_Page excerpt:_
=== Begin Enclosure ===

Turing.jl/MCMC: Chains getting stuck

I want ask for advice or insight as to why my MCMC chains could be stuck even when using HMC on a uni-modal posterior.

I’m doing parameter calibration of pedestrian models (systems of non-linear ODEs) using Turing.jl. If we generate synthetic data using the model, then inferring the parameters from this data over a short time period (<1s) is a well-posed and well-conditioned problem, as there is little time for the pedestrians’ trajectories to be “chaotically” altered. However, extending the inference to times greater than a few seconds, the chains entirely fail to explore the parameter space and get completely stuck. That is to say, they still accept proposals, it’s just that these proposals are very close to each other, so the chain never moves.

I am confused as to why this would happen, given that I am using HMC (NUTS), which was specifically created to address the issue of non-exploration. The posterior in question looks like this:

image

Which doesn’t strike me as particularly difficult to identify. That said, I’m so new to MCMC that there could be something obvious that I’m missing. One thing I haven’t done is check the identifiability of my parameters using the relevant SciML tools.

Here’s what an example trace plot looks like for my problem:

I think that a MWE would be beneficial, otherwise it’s quite difficult to help.

I apologise for not having done so already. I will do my best, but I’ve been advised not to share too much of the code I’m using so I don’t know how useful it will ultimately be.

Then simulate som data, if you cannot reveal the real data. I think that would make more people able to help.

What sort of data would be useful? I have saved some chains saved, and some data from the output of my ODE.

=== End Enclosure ===

_Prompt:_
Answer these about the forum thread on stuck MCMC chains above, one line each:
(a) Which package does the poster use to calibrate the parameters of the pedestrian models?
(b) Over what time span is inferring the parameters from synthetic data described as well-posed and well-conditioned?
(c) What does a reply suggest doing if the real data cannot be revealed?

_Data section:_

=== Begin Enclosure ===

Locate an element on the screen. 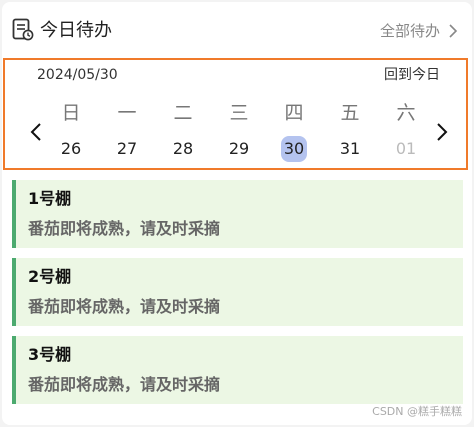 The width and height of the screenshot is (474, 427). weekday-label: 五 is located at coordinates (350, 113).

=== End Enclosure ===

_Result of this task:_
(a) Turing.jl
(b) A short time period of less than one second
(c) Simulate some data